## Objective
Give the rows from the line containing "You are a computer-use agent." through the end of the rows, inclusive, as a numbered list, skipping any blank lines. Leave the pictures out of your list.

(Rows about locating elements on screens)
----
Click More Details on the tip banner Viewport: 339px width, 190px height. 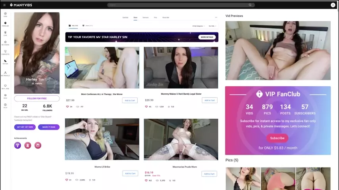click(207, 37)
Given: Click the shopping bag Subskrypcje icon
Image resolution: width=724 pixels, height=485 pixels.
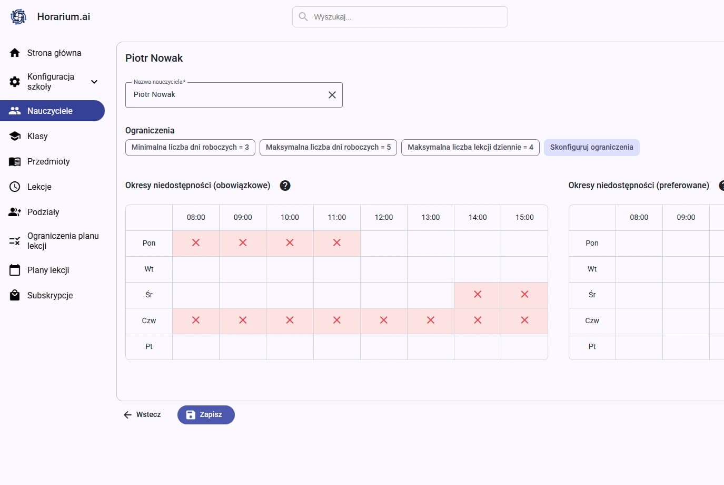Looking at the screenshot, I should pos(15,295).
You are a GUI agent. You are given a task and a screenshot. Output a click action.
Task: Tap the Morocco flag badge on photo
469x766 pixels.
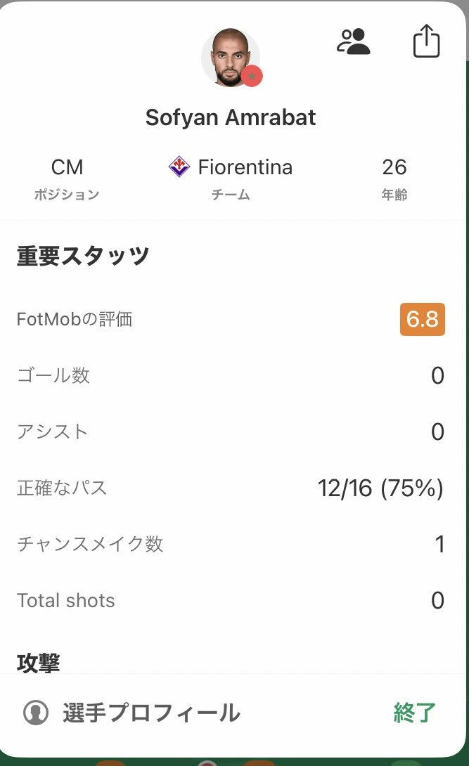252,76
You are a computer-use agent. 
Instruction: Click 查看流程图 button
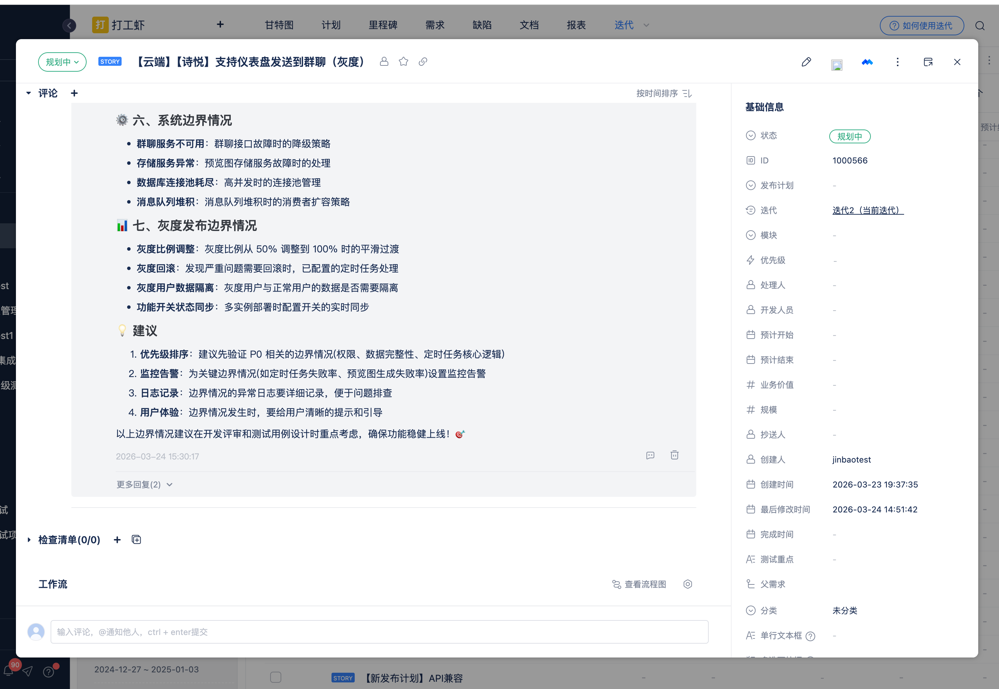(639, 584)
----
## The output
1. You are a computer-use agent. 
2. Instruction: Click 查看流程图 button
3. (639, 584)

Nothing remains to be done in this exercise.